Ironically, many other women say that the same problems stem from their lack of height, or small hand size. Go figure.
Your problem (almost certainly) isn't height.
The most common reason leading to poor control of the knife when making the chopping cuts is grip. Even if you're using a pinch grip, if you hold the knife too tightly it will steer. Softening your grip requires a very sharp blade and a great deal of practice. When you're tense or rushing (like every other culinary student in the world) you'll naturally grip hard. Stop.
Another grip problem is a bent wrist. If your wrist is too bent, the blade will veer.
Posture is another problem -- and by posture, I don't just mean standing up straight. If you are standing with your feet square to the counter, instead of having your left foot slightly in front (assuming you're right-handed) the knife will want to veer to the side.
All of this has to do with getting and keeping your knife pointing in the right direction. If your grip is too tight, if your wrist is bent, if you're too square facing the board, the more your knife will angle across your body. The more things wrong you do along those lines, the more you're going to want your face close to the food to make sure your knife is in the right place. Do them right, and your knife will intuitively point where your eyes look.
If you're having trouble seeing what you're doing with very fine cuts, you might want to have your vision checked. You might need something for intermediate distances; like tri focals or blendeds. And yes, vision is related to height.
The silver lining is that even if your grip, posture and eyesight are imperfect, practice will eventually catch up. It takes longer, your skills won't hold up as well under pressure, but you'll get it. Guaranteed.
In the meantime, read Getting a Grip on a Good Pinch. Couldn't hurt, and might help.
Brunoise do not spring fully formed from the board. It's a process. Your brunoise difficulties almost certainly include poorly done "plank" and "stick" cuts as well as with the final dicing cuts. Start right, and at least you have a chance of ending right.
Block your food into lengths you can handle, and shapes which will plank easily. When you plank, get rid of pieces which won't stack right. When you cut your sticks (matchstick-julienne precedes brunoise), don't stack the planks higher than is comfortable for your natural knife action. Don't bundle more sticks than your natural knife action can comfortably dice.
If your natural knife action is "rock-chopping -- with the knife tip always down on the board -- that means fairly low stacks and fairly small bundles.

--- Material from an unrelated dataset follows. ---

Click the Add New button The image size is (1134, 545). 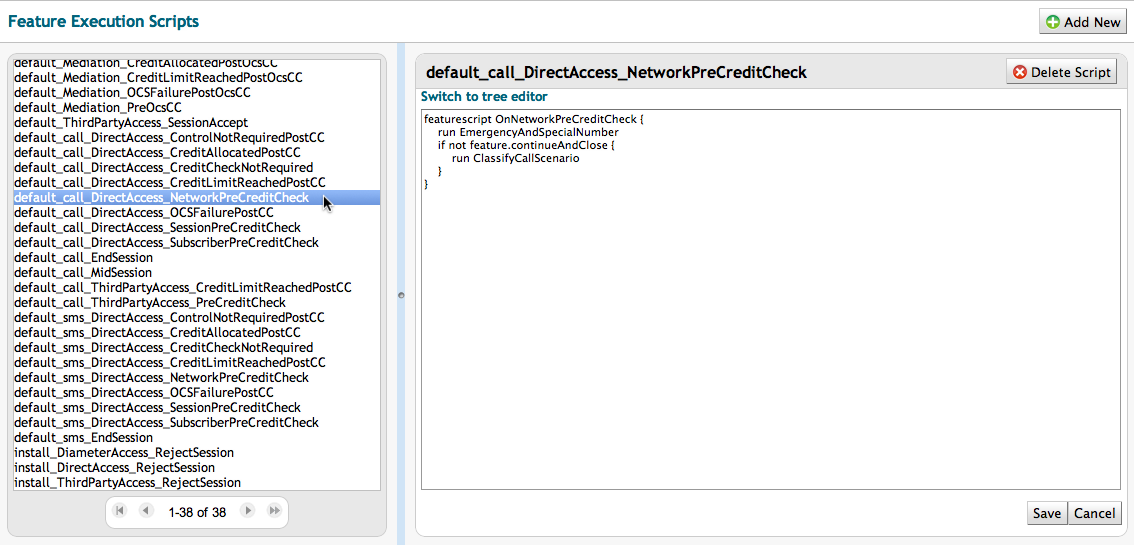tap(1082, 22)
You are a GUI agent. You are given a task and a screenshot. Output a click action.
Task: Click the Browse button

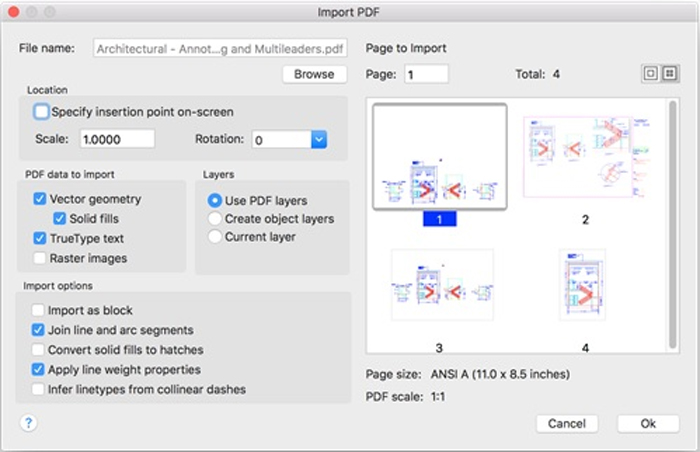tap(314, 74)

With your sticks cut, bundle and orient them so the sticks are perpendicular to the natural angle of your knife. In other words, don't fight your body to make things line up to your board. When your bundles start to get away from you, loosen your grasp and square them with the flat of your knife.
If you find that your chopping into a pile of already chopped food, reorganize your board as needed. If you don't, you'll contort your wrist and posture and your cuts will be sloppy.
Clean the side of your knife frequently. Food stuck to the knife face comes off in the worst places and gets in the way -- as described in the paragraph just above.
Take your time on sizing all three of the cuts. Use the knuckle bones and/or nails of your claw hand as a guide for every cut. That may slow you down a little at first, but remember that precision is a product of good technique. Once you start getting thickness right, concentrate on working smoother while retaining your precision. Speed is a product of smoothness, and will happen without you working at it. Rushing is the enemy.
Most student knives are too dull. You can compensate for that, to some extent, with good technique. But, you're not there yet. Keep your knives sharp. Sharper than they came from the factory.
PS. I'm 5' 11" barefoot -- or was before being crushed by the weight of the world's sorrows. I'm not sure how tall I'd be with your Danskos on. They probably wouldn't fit anyway.